==== Supplied data ====
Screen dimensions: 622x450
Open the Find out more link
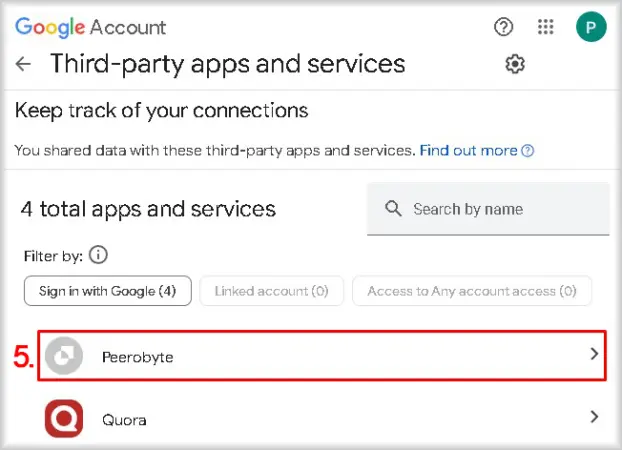pyautogui.click(x=468, y=151)
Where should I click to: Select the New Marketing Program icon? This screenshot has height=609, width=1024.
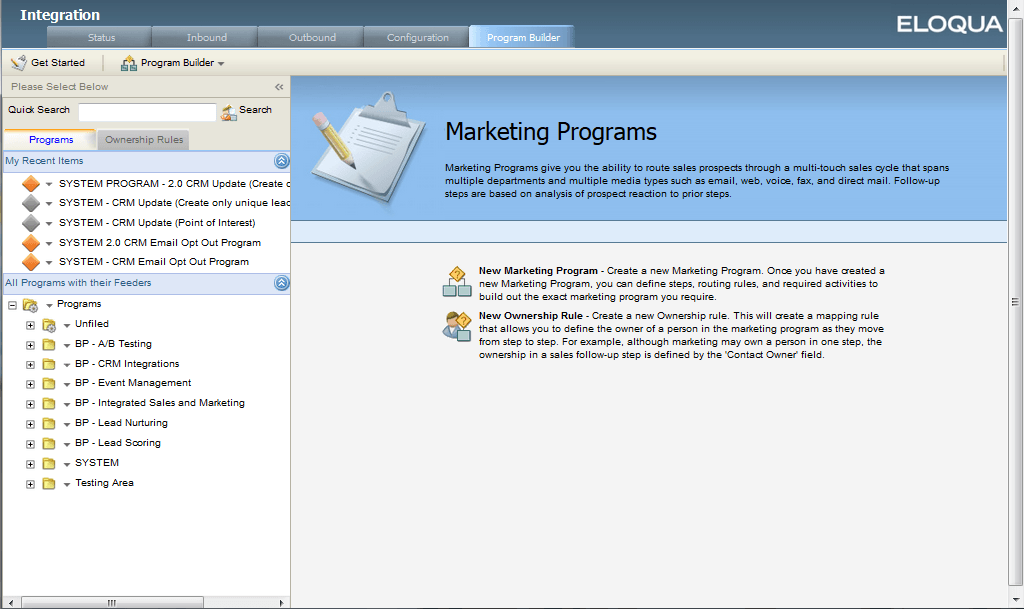456,281
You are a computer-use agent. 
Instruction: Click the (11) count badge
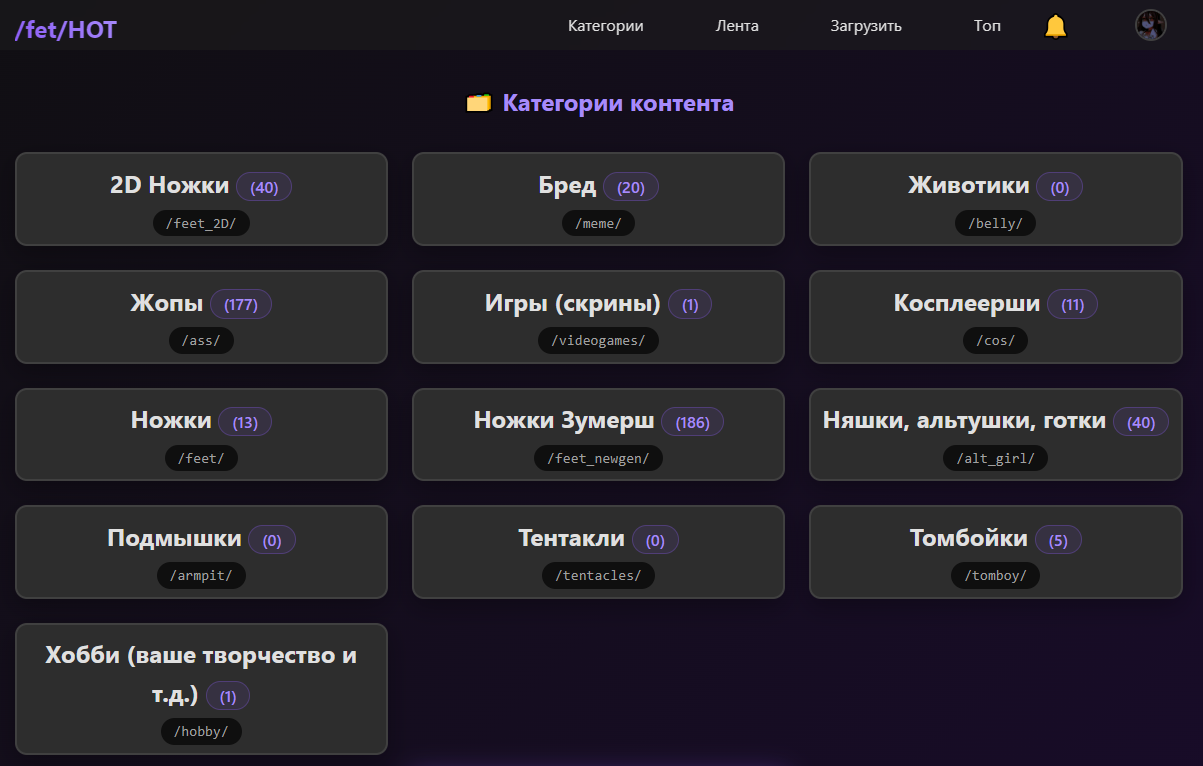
====
The problem: Extract every line of the material above verbatim, omitting the pictures.

In response:
Screen dimensions: 622x450
Open the Find out more link
pyautogui.click(x=468, y=151)
Where should I click to: Select the New Marketing Program icon? This screenshot has height=609, width=1024.
456,281
You are a computer-use agent. 
Instruction: Click the (11) count badge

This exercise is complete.